SE of ln(OR) = sqrt((1/p_w) + (1/p_b) + (1/(1-p_w)) + (1/(1-p_b)))

95% CI = exp(ln(OR) +- 1.96*SE)

Where ln(OR) is the log-odds ratio, and the +- means 'plus or minus'.

In [71]:
OR = w_odds/b_odds
# SE
SE = np.sqrt((1/race_call.iloc[0,0]) + (1/race_call.iloc[0,1]) + (1/race_call.iloc[1,0]) + (1/race_call.iloc[1,1]))
print("SE:", SE)

# 95% CI
CI_Lower = np.exp(np.log(OR) - 1.96*SE)
CI_Upper = np.exp(np.log(OR) + 1.96*SE)
print('CI:', CI_Lower, CI_Upper)

SE: 0.107323217049
CI: 1.2558676748 1.91273416583


### With Regards to Race Name in Determining Success in Call-Backs
A chi-square test was performed only on a contingency table of the isolated black and white names, and if they received a call-back. With these two variables isolated, we could see that there was a difference between the two groups.
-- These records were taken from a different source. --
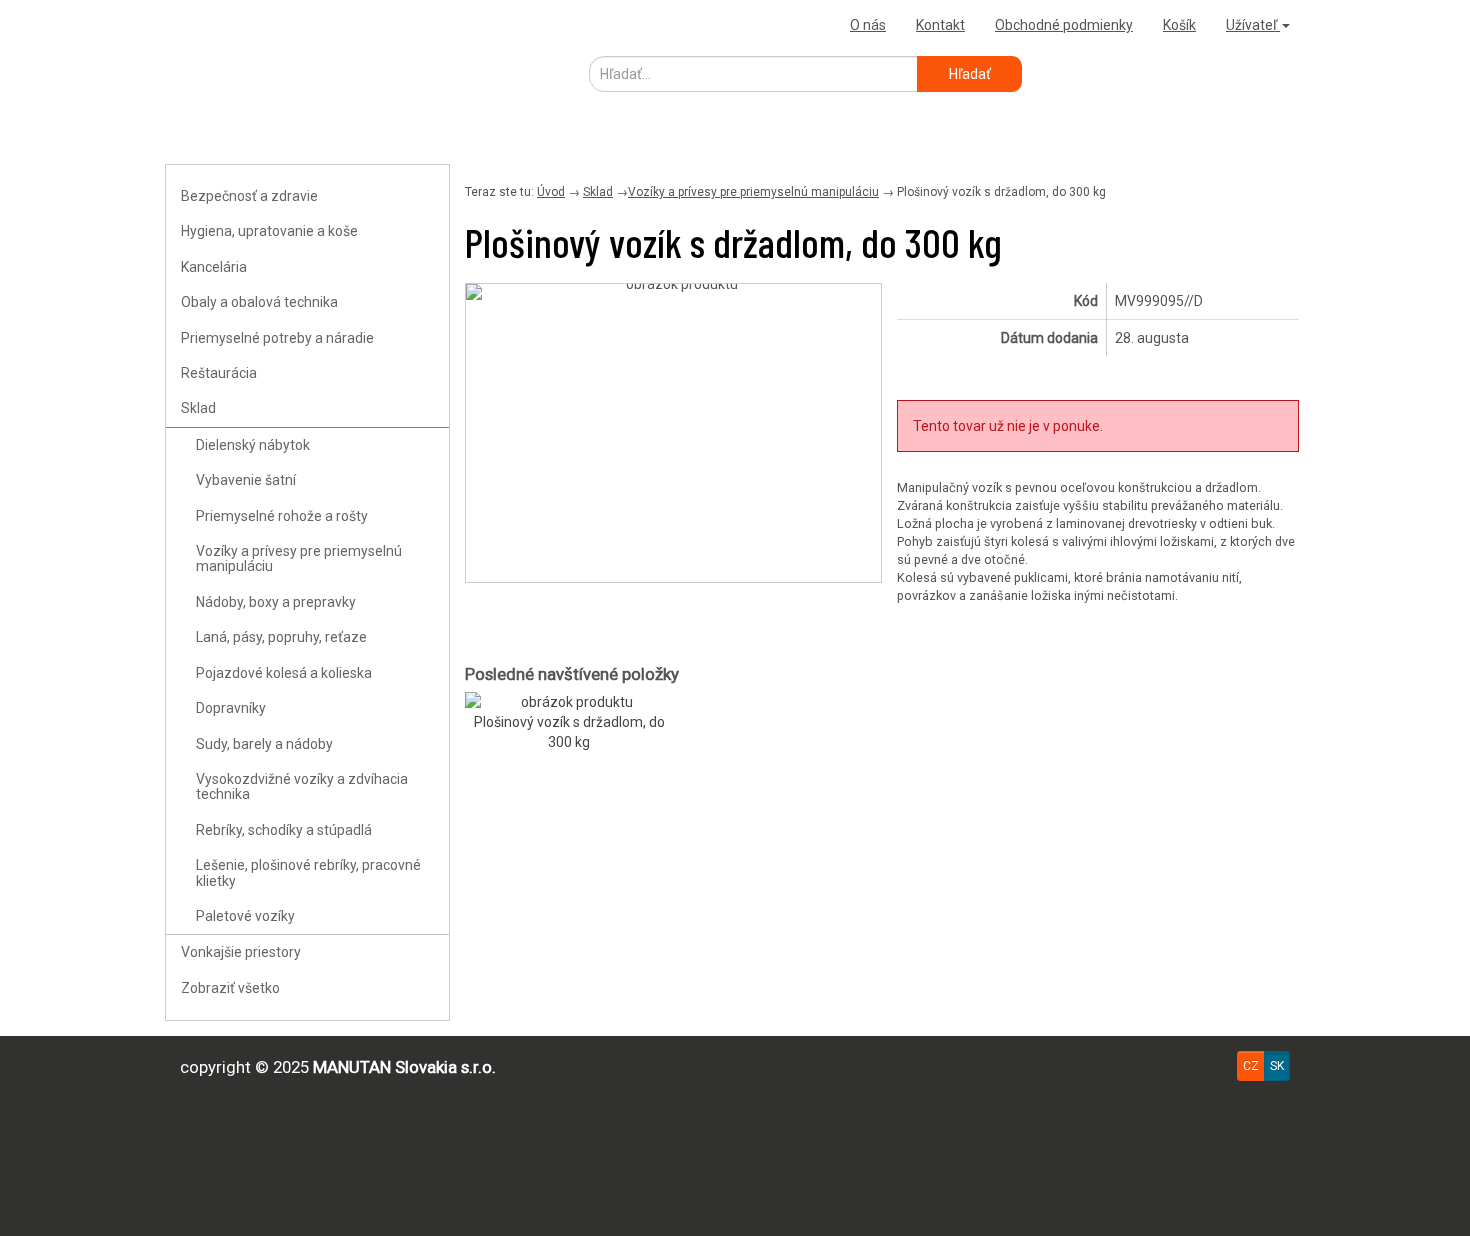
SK (1277, 1066)
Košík (1179, 25)
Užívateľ (1253, 25)
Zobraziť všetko (230, 988)
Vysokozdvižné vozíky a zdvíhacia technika (302, 786)
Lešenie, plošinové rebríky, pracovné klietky (308, 872)
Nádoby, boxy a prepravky (276, 602)
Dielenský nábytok (253, 445)
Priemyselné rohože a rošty (282, 516)
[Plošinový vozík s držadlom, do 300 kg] (673, 292)
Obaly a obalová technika (259, 302)
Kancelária (214, 267)
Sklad (198, 408)
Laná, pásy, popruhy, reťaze (281, 637)
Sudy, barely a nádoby (264, 744)
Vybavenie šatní (246, 480)
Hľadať (970, 74)
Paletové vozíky (245, 916)
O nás (868, 25)
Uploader (200, 24)
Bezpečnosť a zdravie (249, 196)
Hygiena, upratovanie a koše (269, 231)
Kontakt (940, 25)
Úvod (551, 192)
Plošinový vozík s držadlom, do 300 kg (569, 732)
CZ (1251, 1066)
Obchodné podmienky (1064, 25)
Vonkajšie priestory (241, 952)
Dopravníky (231, 708)
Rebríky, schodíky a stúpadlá (284, 830)
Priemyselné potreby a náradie (277, 338)
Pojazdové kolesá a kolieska (284, 673)
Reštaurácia (219, 373)
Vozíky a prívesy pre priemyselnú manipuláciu (299, 558)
To quantify that difference, the odds ratio was calculated, as well as its 95% confidence interval. While the lower bound indicated that a white-sounding name should be more successful by a factor of 1.25, there is still room for doubt. 

While odds ratios are great at showing the effect size of a proportional representation like this one, it does not take into account confounding factors. There could be a variable within the dataframe that is highly correlated with white-sounding names that happened to increase the rate of call-backs. To pursue this end, I would recommend that future analysis construct a correlation table to find the variables that are highly correlated and investigate whether that confounding factor made a significant difference in increasing the number of call-backs.